Wagner dropped out of school when he was sixteen years old to work as a shop assistant for entrepreneur Julian Richer at Richer Sounds. Afterwards he joined an advertising agency as an account executive. There he came up with the idea of creating databases of records about businesses as a resource for marketing professionals.

==Career==
===MAID/Dialog===
After Wagner left his job at the advertising agency, he founded the online information company MAID (Market Analysis Information Database) in 1984. The company grew quickly and obtained a 26 percent market-share. According to The Observer he was "one of the first people to realise the benefits of packaging electronic information and data for scientists, librarians and other specialists." The company went public on the stock market in 1994 and was renamed to Dialog. It was also listed on NASDAQ in 1995. Wagner became known for becoming a CEO of a public company in his 20s and for presiding over the company's share price decline in the dot-com crash in 2000. Subsequently, it was nicknamed by the city and a number of publications as 'Dial-a-dog'.

In 1997, Wagner agreed a deal to license search technology (InfoSort) to Fujitsu of Japan which was hailed by Prime Minister Tony Blair.

At a photo shoot ahead of the MAID IPO Wagner wore a Donald Duck waistcoat and this "flamboyant" attire was blamed for reducing the value of the company's shares by 10 p. In 1997 the share price of Dialog dropped 95 percent.

===Venda Limited===
In April 2001, Wagner founded Venda as one of the first cloud based, enterprise class commerce platforms using the technology assets from Boo.com as the foundation for the offering. He bought the Boo.com assets for just £250,000 after they had invested over £70 million in the platform and operations.

===Attraqt===
In 2003, Wagner co-founded Attraqt – an e-commerce software company – with CEO Andre Brown. Wagner served as the company's chairman until June 2016. He took Attraqt public on AIM in August 2014. and left as chairman in 2016.

===Powa Technologies===
In February 2016, the Financial Times reported that the company had missed payments to staff and third parties, two years after raising substantial sums in investment. On 19 February 2016, Powa Technologies went into administration.

After the collapse of Powa Technologies, a series of articles by The Financial Times and the BBC called into question several claims that had been made by Wagner during his tenure as CEO. Powa's self-proclaimed 2014 valuation of $2.6 billion was investigated and FT Alphaville concluded that £75 million was a more accurate figure. Most of the partners that Wagner claimed had signed deals with Powa were found to have instead signed non binding Letters of Intent that did not carry any obligations. In response to the criticism, Wagner told Business Insider in August 2016, "Regarding the LOIs, they were contracts committing the merchants to use Powa technology adhering to the terms and conditions published on the Powa website."
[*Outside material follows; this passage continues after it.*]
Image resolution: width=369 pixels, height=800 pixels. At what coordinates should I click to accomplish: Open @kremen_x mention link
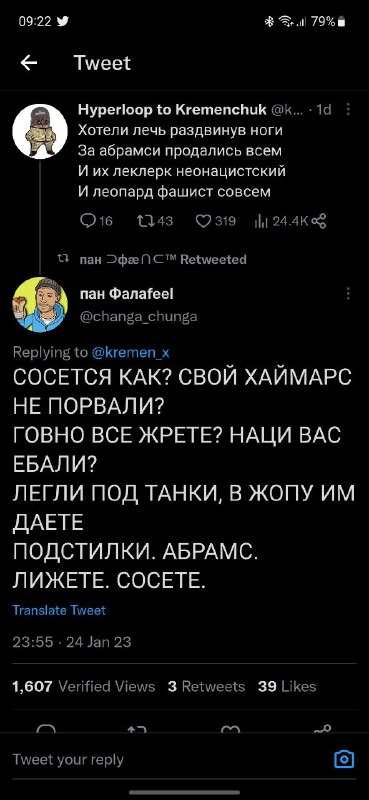coord(130,352)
In November 2016, The Daily Telegraph reported Powa's administrators were examining payments made to offshore vehicles linked to Wagner and his associates. In November 2016, the newspaper City A.M. reported that Wagner was to enter into legal proceedings against a former Powa directors and investors, accusing them of colluding to force the company into administration.

In December 2017, the Times reported the High Court had dismissed Wagner's application to set aside a statutory demand for the repayment of a $2 million loan from former Powa director Ben White. White and Wagner subsequently settled all claims in a private agreement.

===Rezolve===
In 2017, Wagner founded mobile commerce platform Rezolve. Under Wagner, Rezolve developed a tool that allowed smartphone users to scan items in print and TV ads and purchase them, or request more information. The Financial Times noted Rezolve's function was similar to PowaTag, but Wagner told Business Insider he didn't use IP that didn't belong to him.